Eine nachhaltige Reduktion der überlangen Arbeitszeiten sei nur eine Möglichkeit, die enorm hohe Belastung zu senken. Außerdem müsste bei der Erstellung von Dienstplänen auf ältere Ärzte Rücksicht genommen werden. "Ein 55-jähriger Arzt ist längst nicht mehr so belastbar wie ein 30-jähriger Kollege. Wenn wir wollen, dass die Leistungsfähigkeit von Ärzten nicht durch übermäßige Arbeitsbelastung und chronisches Schlafdefizit beeinträchtigt wird und dass ältere Kolleginnen und Kollegen einigermaßen gesund bis zur Pension arbeiten können, dann müssen wir die Arbeitsbedingungen entsprechend anpassen. Ohne verkürzte Arbeitszeiten wird es nicht gehen", betonte Mayer.

Gefahrenquelle

Die Studie habe gezeigt, dass selbst durchgehender Schlaf während eines Nachtdienstes keine Erholung bringe. Mayer: "Sogar dann, wenn ein Arzt während seines Nachtdienstes durchschlafen kann, schüttet sein Körper vermehrt Stresshormone aus. Schließlich muss er damit rechnen, jederzeit geweckt zu werden."

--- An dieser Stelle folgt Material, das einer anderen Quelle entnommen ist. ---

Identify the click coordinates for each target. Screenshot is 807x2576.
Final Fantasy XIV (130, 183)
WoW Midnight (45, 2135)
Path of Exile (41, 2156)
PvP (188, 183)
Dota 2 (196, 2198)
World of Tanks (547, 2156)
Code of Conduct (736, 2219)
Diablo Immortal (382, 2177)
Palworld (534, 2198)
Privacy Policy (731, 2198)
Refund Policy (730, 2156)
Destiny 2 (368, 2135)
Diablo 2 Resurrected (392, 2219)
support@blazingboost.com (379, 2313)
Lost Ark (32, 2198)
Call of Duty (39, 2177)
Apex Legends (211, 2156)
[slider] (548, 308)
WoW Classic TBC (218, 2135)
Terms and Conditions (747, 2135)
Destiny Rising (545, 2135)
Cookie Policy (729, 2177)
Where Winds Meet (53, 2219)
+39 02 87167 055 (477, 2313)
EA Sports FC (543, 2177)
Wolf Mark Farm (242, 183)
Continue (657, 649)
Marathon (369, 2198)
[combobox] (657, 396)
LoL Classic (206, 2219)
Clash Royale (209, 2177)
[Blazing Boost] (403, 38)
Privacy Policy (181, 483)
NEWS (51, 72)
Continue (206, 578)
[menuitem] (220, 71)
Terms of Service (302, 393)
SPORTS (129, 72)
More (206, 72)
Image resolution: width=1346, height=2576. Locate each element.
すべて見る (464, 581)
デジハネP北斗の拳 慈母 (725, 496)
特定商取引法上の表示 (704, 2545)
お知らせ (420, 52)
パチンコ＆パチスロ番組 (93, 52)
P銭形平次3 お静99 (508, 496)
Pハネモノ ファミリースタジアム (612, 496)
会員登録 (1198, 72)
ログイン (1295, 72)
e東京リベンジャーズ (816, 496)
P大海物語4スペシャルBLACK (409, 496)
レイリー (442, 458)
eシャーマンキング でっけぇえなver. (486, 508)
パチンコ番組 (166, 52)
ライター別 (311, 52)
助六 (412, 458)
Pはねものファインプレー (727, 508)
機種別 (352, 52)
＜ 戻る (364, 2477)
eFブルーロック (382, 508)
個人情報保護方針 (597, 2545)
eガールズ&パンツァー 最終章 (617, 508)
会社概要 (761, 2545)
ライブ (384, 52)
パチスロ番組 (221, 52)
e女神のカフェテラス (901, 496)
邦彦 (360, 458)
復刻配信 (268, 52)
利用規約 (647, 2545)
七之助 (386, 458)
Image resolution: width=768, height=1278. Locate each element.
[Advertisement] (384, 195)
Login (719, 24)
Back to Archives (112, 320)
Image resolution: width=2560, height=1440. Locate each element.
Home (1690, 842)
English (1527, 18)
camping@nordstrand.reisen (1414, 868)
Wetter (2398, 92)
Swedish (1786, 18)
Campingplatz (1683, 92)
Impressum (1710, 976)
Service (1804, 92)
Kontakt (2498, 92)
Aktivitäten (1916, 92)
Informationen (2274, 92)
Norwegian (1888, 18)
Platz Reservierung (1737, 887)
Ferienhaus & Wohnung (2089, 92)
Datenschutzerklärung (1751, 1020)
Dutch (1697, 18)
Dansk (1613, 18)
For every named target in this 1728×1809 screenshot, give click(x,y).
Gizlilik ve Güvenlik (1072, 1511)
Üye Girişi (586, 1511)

Ein Nachtdienst würde somit psychischen und physischen Dauerstress bedeuten, zu den Auswirkungen gehörten neben Reizbarkeit und Erschöpfung auch verminderte Konzentration und verlängerte Reaktionszeiten. "Wir wissen seit Jahren, dass Übermüdung und Erschöpfung nicht nur die Gesundheit der Kolleginnen und Kollegen gefährden, sondern auch eine potenzielle Gefahrenquelle für die Gesundheit der Patienten darstellt. Wir wissen auch, dass jemand, der länger als 24 Stunden im Dienst gestanden ist, so beeinträchtigt ist, als hätte er 0,8 Promille Alkohol im Blut", erklärte der Kurienobmann.

Langfristig könne die Situation durch EU-konforme Arbeitszeiten verbessert werden. "In einem nächsten Schritt müssen wir die Rahmenbedingungen in den Spitälern an die Lebenssituation und an die Bedürfnisse der Spitalsärzteschaft anpassen. Andernfalls wird sich der Ärztemangel noch gravierender auswirken, und wir sind wieder bei überlangen Diensten und überlasteten Ärzten", so Mayer.